The post office had estimated it would lose $6 billion to $7 billion, but a sharp decline in mail took a toll. Increased Internet use and the recession, which cut advertising and business mail, meant less money for the agency.

For the fiscal year ending Sept. 30, income was $67.1 billion, down $1 billion from the previous fiscal year. Expenses totaled $70 billion, a decline of about $400 million. And a $5.5 billion payment was made for future retiree health benefits.

“Over the last two years, the Postal Service realized more than $9 billion in cost savings, primarily by eliminating about 105,000 full-time equivalent positions — more than any other organization, anywhere,’’ chief financial officer Joe Corbett said in a statement. “We will continue our relentless efforts to innovate and improve efficiency. However, the need for changes to legislation, regulations, and labor contracts has never been more obvious.’’

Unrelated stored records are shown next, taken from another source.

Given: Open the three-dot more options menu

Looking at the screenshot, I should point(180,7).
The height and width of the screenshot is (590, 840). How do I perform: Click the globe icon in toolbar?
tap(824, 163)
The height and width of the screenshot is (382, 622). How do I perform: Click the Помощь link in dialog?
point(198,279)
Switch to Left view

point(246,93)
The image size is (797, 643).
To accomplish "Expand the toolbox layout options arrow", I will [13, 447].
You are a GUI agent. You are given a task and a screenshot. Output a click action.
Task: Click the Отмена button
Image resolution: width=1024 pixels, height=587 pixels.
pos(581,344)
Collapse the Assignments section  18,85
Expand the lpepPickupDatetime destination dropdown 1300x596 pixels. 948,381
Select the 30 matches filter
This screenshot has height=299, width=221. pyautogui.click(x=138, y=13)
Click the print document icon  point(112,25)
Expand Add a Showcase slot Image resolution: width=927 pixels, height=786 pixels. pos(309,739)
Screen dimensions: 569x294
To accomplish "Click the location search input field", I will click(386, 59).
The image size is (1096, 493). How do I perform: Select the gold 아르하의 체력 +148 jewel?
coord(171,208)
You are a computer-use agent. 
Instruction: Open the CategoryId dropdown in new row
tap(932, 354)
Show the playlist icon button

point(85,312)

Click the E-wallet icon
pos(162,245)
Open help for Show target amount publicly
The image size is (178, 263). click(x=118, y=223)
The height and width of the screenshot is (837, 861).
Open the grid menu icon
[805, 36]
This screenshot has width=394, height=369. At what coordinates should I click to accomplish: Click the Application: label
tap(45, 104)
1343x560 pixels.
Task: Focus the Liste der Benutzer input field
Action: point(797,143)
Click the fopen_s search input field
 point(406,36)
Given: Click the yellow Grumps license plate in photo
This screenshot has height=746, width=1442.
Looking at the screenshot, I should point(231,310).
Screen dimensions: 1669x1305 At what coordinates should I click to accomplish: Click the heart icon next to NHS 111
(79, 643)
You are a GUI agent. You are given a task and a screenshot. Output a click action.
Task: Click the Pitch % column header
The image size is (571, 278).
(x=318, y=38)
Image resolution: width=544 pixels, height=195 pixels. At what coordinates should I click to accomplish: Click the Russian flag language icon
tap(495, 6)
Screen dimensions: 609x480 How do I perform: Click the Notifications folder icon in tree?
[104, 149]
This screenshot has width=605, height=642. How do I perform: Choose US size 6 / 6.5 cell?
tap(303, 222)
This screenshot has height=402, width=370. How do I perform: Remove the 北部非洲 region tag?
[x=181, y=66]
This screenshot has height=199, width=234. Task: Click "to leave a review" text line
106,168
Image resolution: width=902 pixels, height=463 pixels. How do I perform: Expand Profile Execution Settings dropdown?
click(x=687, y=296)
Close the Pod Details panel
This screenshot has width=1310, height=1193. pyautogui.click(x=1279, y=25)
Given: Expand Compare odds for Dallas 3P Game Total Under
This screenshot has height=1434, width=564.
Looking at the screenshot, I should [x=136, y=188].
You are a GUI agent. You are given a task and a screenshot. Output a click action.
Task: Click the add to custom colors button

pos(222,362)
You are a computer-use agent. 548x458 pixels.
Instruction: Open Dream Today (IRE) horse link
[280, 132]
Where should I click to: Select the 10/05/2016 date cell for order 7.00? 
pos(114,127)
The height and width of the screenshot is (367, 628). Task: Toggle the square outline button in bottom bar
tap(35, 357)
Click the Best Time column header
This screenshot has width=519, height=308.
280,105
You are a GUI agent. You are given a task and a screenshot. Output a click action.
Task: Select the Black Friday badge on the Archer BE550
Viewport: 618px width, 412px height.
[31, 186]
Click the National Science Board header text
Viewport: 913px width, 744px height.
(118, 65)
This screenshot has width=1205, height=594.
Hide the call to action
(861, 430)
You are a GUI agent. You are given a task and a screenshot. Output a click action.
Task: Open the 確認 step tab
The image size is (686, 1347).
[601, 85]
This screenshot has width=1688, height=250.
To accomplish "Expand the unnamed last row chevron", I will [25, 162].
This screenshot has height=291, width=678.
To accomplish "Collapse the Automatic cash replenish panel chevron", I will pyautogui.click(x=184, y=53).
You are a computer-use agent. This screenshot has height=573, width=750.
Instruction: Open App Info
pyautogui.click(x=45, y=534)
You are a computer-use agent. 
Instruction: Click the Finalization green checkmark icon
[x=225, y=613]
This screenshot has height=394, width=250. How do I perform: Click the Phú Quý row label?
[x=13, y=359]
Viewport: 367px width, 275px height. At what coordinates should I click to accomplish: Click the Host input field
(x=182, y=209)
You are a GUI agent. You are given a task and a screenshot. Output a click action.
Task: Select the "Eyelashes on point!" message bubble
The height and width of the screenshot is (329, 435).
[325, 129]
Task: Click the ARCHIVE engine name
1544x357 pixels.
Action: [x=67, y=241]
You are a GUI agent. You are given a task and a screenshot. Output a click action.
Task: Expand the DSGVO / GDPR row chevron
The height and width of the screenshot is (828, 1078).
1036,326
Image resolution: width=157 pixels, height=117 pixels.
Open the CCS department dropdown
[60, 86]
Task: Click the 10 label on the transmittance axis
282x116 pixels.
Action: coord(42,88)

The post office is currently in contract negotiations with two of its unions, with two more scheduled to be negotiated next year.

The loss of $8.5 billion in 2010 was $4.7 billion more than the previous year.

Mail volume totaled 170.6 billion pieces, compared with 176.7 billion in 2009, a decline of 3.5 percent. As volume was declining, the post office began service to thousands of new addresses to accommodate population growth and new businesses.

The post office has asked Congress for permission to reduce mail delivery to five days a week and eliminate annual payments for future retiree health benefits. A request from the agency for a 2-cent increase in postage rates to take effect next year was recently turned down by the independent Postal Rate Commission. The post office has appealed that decision in federal court.

While the post office does not receive tax money for its operations, it still must answer to Congress, which has been reluctant to agree to closing of local post offices and centers.

Senator Tom Carper of Delaware, a Democrat, blamed the loss on the recession and “operating restraints placed on postal management.’’ The result, he said, could represent the most serious threat to the post office in its 200-year history.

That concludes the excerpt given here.